Medical bills a major cause of personal bankruptcy

Wednesday, June 15, 2005

Subjects such as experiences in the wheat harvest in Oklahoma and Kansas and the celebration we are having this week are rather fun subjects. Talking about personal bankruptcy is not so much fun, but such things also occur.

Personal bankruptcy could happen for any one of us. If it has been avoided, then it could be that the chips simply fell in the right places.

We have known people who opted for bankruptcy and they seem to come out of it without any problems and keep a high style of living. It may not look like it affected these individuals at all. Many of them appeared to get themselves so far in debt that they filed bankruptcy on purpose. At least one person has received a loan, made by the lender in good faith, only to declare bankruptcy the next day or very soon afterwards.

Many have used credit cards to receive the maximum amount of credit with the idea of taking bankruptcy. However, others have misused credit cards to the extent that it becomes impossible to pay them off and have no choice but to take bankruptcy. These people did not cut up their credit cards soon enough.

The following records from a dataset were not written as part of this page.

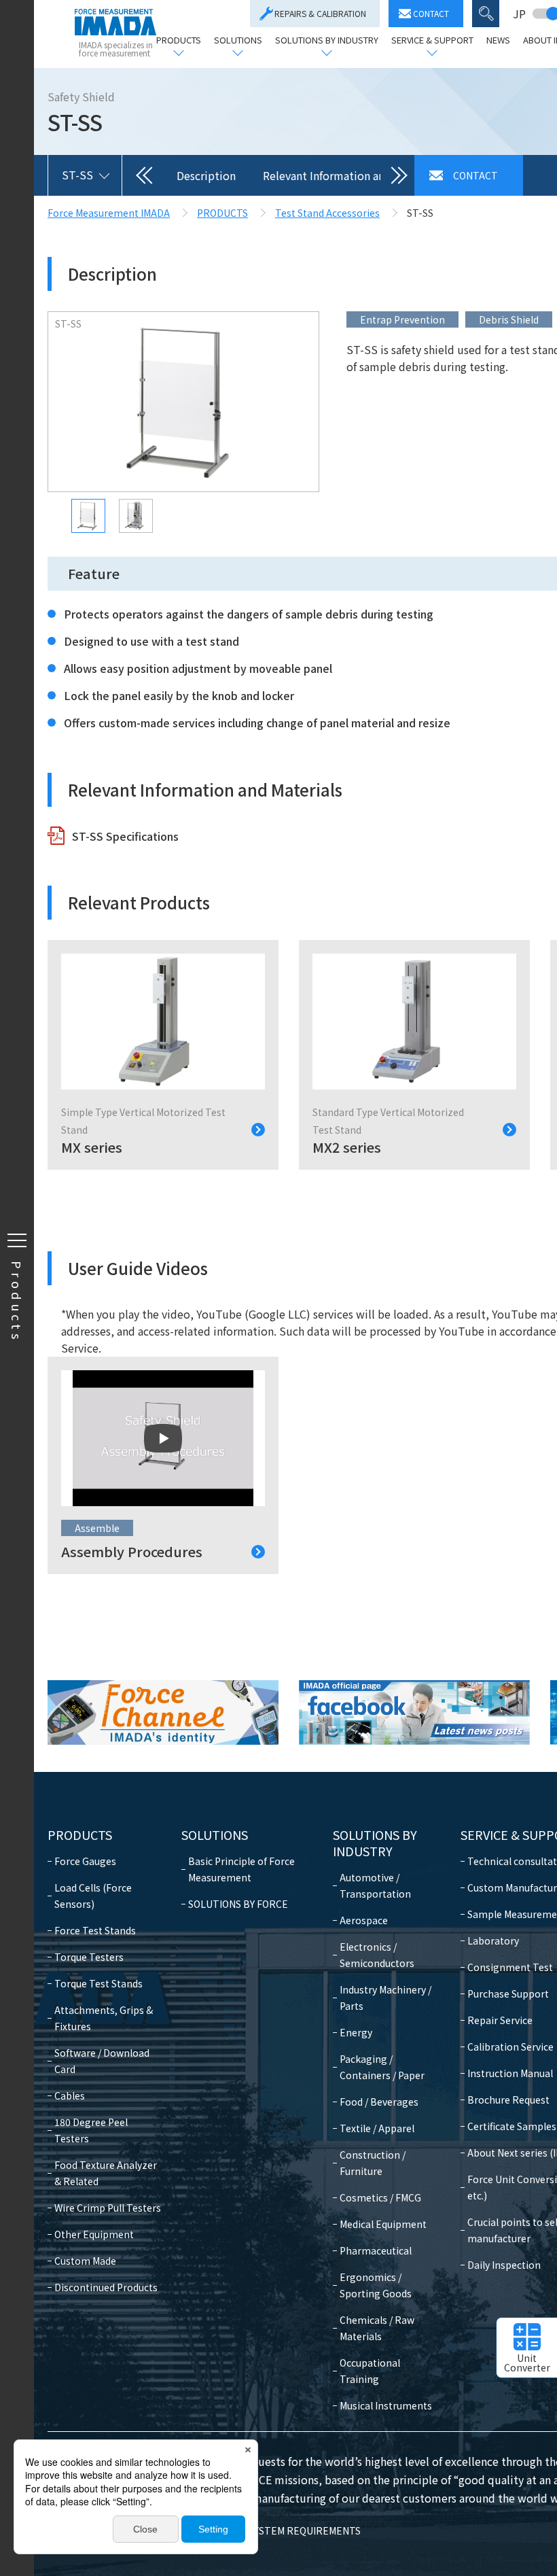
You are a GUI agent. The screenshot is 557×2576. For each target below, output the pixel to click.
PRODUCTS (178, 40)
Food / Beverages (379, 2101)
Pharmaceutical (376, 2250)
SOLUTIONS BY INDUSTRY (326, 40)
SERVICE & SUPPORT (432, 40)
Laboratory (493, 1940)
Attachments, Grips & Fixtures (103, 2018)
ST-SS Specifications (125, 836)
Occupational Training (370, 2371)
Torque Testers (89, 1957)
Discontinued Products (106, 2287)
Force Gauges (85, 1861)
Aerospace (364, 1920)
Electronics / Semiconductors (377, 1955)
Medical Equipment (383, 2224)
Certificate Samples (511, 2126)
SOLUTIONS (238, 40)
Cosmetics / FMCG (380, 2197)
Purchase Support (508, 1993)
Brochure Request (508, 2099)
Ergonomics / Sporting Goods (376, 2285)
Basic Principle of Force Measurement (241, 1869)
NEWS (498, 40)
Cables (69, 2095)
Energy (356, 2032)
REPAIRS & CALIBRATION (320, 13)
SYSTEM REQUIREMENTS (305, 2530)
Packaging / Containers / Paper (382, 2067)
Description (206, 175)
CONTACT (431, 13)
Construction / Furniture (373, 2163)
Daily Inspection (504, 2265)
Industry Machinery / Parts (385, 1998)
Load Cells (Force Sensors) (93, 1896)
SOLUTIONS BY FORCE (238, 1904)
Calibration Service (510, 2046)
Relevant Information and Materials (351, 175)
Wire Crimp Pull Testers (107, 2207)
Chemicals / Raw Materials (377, 2328)
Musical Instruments (386, 2405)
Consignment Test (510, 1967)
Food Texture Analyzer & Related (105, 2173)
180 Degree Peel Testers (91, 2130)
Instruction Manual (510, 2073)
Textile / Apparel (377, 2128)
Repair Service (500, 2020)
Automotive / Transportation (375, 1885)
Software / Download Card (101, 2061)
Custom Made (85, 2260)
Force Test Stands (95, 1930)
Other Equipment (94, 2234)
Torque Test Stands (98, 1983)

Granted, credit card companies have made it easy for people to get credit cards and often encourage them to use the cards. Once the maximum is reached, the maximum is often increased. This causes the debtor to become deeper in debt, often until it becomes impossible to pay more then the interest -- if that much.

In many ways it has been too easy for people to take bankruptcy, leaving many merchants and dealers without obtaining the money owed them. It has not been fair in many ways for many people.

For those who fell into bankruptcy by falling on hard times, it must be a difficult step to take a bankruptcy.

I have heard of people who filed bankruptcy but eventually ended up still paying their debts -- even when they were not required to do so.

A new law has been established to make it harder to take bankruptcy -- which should have occurred. Perhaps much of the reason is to protect the credit card companies.

Still, it protects many others from people not making payments on money owed. Anyway, bankruptcy is not as easy as it has been in the past.

A disadvantage in having it more difficult to declare personal bankruptcy is that it also becomes more difficult to take medical bankruptcy, due to high medical bills.

According to a study by Harvard University, half of the bankruptcies in the study that occurred in 2001 was caused at least in part by illness or medical debts.

Some of the places this study was reported included The New York Times, Los Angeles Times, People magazine, Fox News, and other sources.

It is understandable how such a thing can happen. A family is living from month to month and suddenly have an illness of some sort. If it is a medical catastrophe, it becomes really bad. It may not be considered as a catastrophe, but still be a disaster and place the family in a deep debt.

The scary part of the study is that in 68 percent of the medical bankruptcies, the debtors had health insurance coverage at the time of filing. This indicates that even if a person has good medical insurance, that insurance may not cover all of the bills.

According to the American Cancer Society, 65 percent of the cost for cancer is non-medical cost. Many people, having experienced cancer in their family, will say that there are many expenses. These non-medical expenses stem from a number of things, including loss of income -- often the lost of two incomes.

There are deductibles and co-payments, transportation costs, lodging and more.

So many having health insurance and still going into bankruptcy indicates many things. It indicates that our insurance may not cover the expenses that we thought that we might incur. Perhaps the insurance was not any good. In some cases the employer went out of business or something happens that the insurance discontinued.

Because of the high cost of premiums, more and more are going to higher deductibles and co-payments. There are many non-medical expenses.

Cancer has been mentioned, but other diseases could put a person in a difficult position. It could also be a fall or some other type of accident that pushes a working person into bankruptcy, even with insurance.

Some in the study could not return to their old jobs after an illness or an accident.

Then when getting a new job, they may not be covered by insurance any longer, or pre-existing conditions keep them from getting insurance.

The researchers found that there was usually not one reason people went bankrupt, but more than one, often overlapping. There were also gaps in coverage, leaving people vulnerable.

Most people have been blessed with health and other things, that there has not been any major debts that would place them into bankruptcy. This type of research does show that there can be some major problems for almost anyone -- even with good health insurance. It urges us to be in the position that a major cost can be covered so a catastrophe would not bring financial destruction and to fill gaps that may exist.

It is impossible for the average person to be prepared for every expense that might occur, but more people could take steps that would provide for some of the medical catastrophes. Being prepared may be a step taken to prevent a medicial bankruptcy.